§ PROBLEM STATEMENT: Beginning with the first line of the entries below, quote each line until you reach and include the line with "Task: Click the drag".

§ STUDY MATERIAL:

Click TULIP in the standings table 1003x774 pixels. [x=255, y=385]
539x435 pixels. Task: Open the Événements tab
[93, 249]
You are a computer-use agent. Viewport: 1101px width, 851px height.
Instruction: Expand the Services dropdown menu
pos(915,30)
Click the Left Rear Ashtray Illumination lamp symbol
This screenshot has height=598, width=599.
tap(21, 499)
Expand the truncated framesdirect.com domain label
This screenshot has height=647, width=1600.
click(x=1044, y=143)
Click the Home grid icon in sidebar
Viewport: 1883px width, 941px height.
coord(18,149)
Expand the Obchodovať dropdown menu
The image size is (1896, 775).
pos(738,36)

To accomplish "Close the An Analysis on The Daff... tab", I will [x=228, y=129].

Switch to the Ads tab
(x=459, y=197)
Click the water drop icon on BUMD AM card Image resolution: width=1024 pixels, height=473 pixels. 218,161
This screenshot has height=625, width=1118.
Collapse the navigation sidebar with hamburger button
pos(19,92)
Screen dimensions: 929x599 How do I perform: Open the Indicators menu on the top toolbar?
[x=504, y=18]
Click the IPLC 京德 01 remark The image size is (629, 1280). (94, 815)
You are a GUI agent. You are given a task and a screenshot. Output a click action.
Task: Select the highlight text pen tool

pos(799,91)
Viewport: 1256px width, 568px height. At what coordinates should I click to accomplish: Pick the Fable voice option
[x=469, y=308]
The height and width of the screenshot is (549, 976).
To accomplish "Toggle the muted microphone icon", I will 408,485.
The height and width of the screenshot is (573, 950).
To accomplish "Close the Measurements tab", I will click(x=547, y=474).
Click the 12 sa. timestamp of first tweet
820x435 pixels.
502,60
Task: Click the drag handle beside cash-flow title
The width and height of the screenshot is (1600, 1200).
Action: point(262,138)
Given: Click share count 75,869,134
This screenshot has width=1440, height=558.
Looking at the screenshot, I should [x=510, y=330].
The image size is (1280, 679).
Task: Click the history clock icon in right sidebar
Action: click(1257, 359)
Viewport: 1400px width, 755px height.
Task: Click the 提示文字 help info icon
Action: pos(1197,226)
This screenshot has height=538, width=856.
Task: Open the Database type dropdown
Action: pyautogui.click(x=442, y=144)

§ SOLUTION TO THE PROBLEM:
Click TULIP in the standings table 1003x774 pixels. [x=255, y=385]
539x435 pixels. Task: Open the Événements tab
[93, 249]
You are a computer-use agent. Viewport: 1101px width, 851px height.
Instruction: Expand the Services dropdown menu
pos(915,30)
Click the Left Rear Ashtray Illumination lamp symbol
This screenshot has height=598, width=599.
tap(21, 499)
Expand the truncated framesdirect.com domain label
This screenshot has height=647, width=1600.
click(x=1044, y=143)
Click the Home grid icon in sidebar
Viewport: 1883px width, 941px height.
coord(18,149)
Expand the Obchodovať dropdown menu
The image size is (1896, 775).
pos(738,36)

To accomplish "Close the An Analysis on The Daff... tab", I will [x=228, y=129].

Switch to the Ads tab
(x=459, y=197)
Click the water drop icon on BUMD AM card Image resolution: width=1024 pixels, height=473 pixels. 218,161
This screenshot has height=625, width=1118.
Collapse the navigation sidebar with hamburger button
pos(19,92)
Screen dimensions: 929x599 How do I perform: Open the Indicators menu on the top toolbar?
[x=504, y=18]
Click the IPLC 京德 01 remark The image size is (629, 1280). (94, 815)
You are a GUI agent. You are given a task and a screenshot. Output a click action.
Task: Select the highlight text pen tool

pos(799,91)
Viewport: 1256px width, 568px height. At what coordinates should I click to accomplish: Pick the Fable voice option
[x=469, y=308]
The height and width of the screenshot is (549, 976).
To accomplish "Toggle the muted microphone icon", I will 408,485.
The height and width of the screenshot is (573, 950).
To accomplish "Close the Measurements tab", I will click(x=547, y=474).
Click the 12 sa. timestamp of first tweet
820x435 pixels.
502,60
Task: Click the drag handle beside cash-flow title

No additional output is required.